In today’s data economy, in which software and analytics have emerged as the key drivers of business, CEOs must rethink the silos and hierarchies that fuelled the businesses of the past. They can no longer have “technology people” who work independently from “data people” who work independently from “sales” people or from “finance.” 

Instead, they must helm organisations in which every employee embraces data and technology as integral to what they do.

And they need CIOs to help get them there. Because of this, redesigning the enterprise for the data economy is the chief remit CEOs have for today’s leading-edge CIOs.

Here’s what that takes:

From software and the business to software is the business

When Cargill started putting IoT sensors into shrimp ponds, then CIO Justin Kershaw realised that the $130 billion agricultural business was becoming a digital business

To help determine where IT should stop and IoT product engineering should start, Kershaw did not call CIOs of other food and agricultural businesses to compare notes. He called the CIOs of SAP and Microsoft and other software companies. He was reimagining the world’s largest agricultural business as a software company.

Modern delivery

If moving software from a supporting to a starring role is the what, then modern delivery is the how. Modern delivery is product (rather than project) management, agile development, small cross-functional teams that co-create, and continuous integration and delivery all with a new financial model that funds “value” not “projects.”

But don’t attempt to create a modern software development lifecycle (SDLC) on an industrial era infrastructure. The target architecture of the data economy is platform-based, cloud-enabled, uses APIs to connect to an external ecosystem, and breaks down monolithic applications into microservices

Wafaa Mamilli, chief information and digital officer of global animal health business Zoetis describes it well: “A platform model is more than architecture. It is a mindset that lets us zoom in to think vertically about how we deliver to the farmer, vet, and pet owner, and then zoom out to think horizontally about how to make the solutions reusable, scalable, and secure. 

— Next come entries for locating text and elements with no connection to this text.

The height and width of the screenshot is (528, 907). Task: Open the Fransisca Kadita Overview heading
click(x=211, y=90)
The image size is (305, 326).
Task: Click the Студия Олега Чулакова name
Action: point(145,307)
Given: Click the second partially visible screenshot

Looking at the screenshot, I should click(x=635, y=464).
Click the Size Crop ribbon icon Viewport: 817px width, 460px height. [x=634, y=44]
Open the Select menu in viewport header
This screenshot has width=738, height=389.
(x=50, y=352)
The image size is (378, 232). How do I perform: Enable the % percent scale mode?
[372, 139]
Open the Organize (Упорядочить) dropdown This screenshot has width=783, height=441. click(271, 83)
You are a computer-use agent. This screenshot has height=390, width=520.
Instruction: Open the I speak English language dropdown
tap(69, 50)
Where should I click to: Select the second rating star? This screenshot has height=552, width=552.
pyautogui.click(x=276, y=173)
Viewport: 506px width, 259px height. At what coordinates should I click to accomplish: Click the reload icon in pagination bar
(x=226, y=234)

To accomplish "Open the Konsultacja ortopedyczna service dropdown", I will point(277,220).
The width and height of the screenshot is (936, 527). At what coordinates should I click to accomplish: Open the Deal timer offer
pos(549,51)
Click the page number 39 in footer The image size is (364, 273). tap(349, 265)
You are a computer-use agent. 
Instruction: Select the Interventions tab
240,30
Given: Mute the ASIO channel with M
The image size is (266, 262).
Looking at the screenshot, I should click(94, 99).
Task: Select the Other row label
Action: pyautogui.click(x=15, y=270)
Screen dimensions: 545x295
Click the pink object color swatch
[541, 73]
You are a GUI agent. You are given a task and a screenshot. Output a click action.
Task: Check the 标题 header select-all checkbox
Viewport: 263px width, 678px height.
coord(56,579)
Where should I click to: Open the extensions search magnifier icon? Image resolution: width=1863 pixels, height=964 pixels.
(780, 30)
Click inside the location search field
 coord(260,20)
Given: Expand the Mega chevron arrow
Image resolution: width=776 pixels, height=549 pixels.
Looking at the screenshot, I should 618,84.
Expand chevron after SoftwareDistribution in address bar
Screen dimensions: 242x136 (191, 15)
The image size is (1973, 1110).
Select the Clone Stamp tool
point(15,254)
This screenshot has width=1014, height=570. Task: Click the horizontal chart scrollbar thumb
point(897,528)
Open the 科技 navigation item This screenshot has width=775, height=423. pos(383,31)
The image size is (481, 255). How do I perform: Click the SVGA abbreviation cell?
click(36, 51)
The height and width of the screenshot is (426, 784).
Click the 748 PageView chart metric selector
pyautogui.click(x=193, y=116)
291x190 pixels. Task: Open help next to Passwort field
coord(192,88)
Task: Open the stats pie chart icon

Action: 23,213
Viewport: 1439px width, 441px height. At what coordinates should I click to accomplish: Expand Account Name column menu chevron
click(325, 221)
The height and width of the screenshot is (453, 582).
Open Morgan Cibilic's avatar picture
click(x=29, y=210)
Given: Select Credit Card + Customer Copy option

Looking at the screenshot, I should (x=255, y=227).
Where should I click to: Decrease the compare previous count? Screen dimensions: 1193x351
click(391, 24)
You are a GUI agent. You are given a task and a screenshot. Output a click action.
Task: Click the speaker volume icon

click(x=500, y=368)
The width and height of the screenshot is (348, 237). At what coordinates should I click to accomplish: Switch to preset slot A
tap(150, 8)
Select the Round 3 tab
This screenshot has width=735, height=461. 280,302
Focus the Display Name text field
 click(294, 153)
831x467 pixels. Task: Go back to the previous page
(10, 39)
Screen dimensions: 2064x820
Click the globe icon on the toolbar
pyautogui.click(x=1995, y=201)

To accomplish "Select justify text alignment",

“Platforms are modular, intelligent, and run algorithms that allow us to change very quickly. If we didn’t move to a platform approach, we would still be funding these huge programs.”

The democratisation of IT

If you give someone a fish, they eat for a day. If you teach them to fish, they eat for a lifetime. CIOs who deliver IT unto their hungry consumers are handing out fish. 

CIOs who use low-code/no-code platforms and new governance models to create self-service data capabilities are turning shadow IT into citizen developers who can fish for their own data. The hub-and-spoke model, with software and data engineering in IT, and super-user machine learning (ML) experts in the businesses, is emerging as the dominant model here.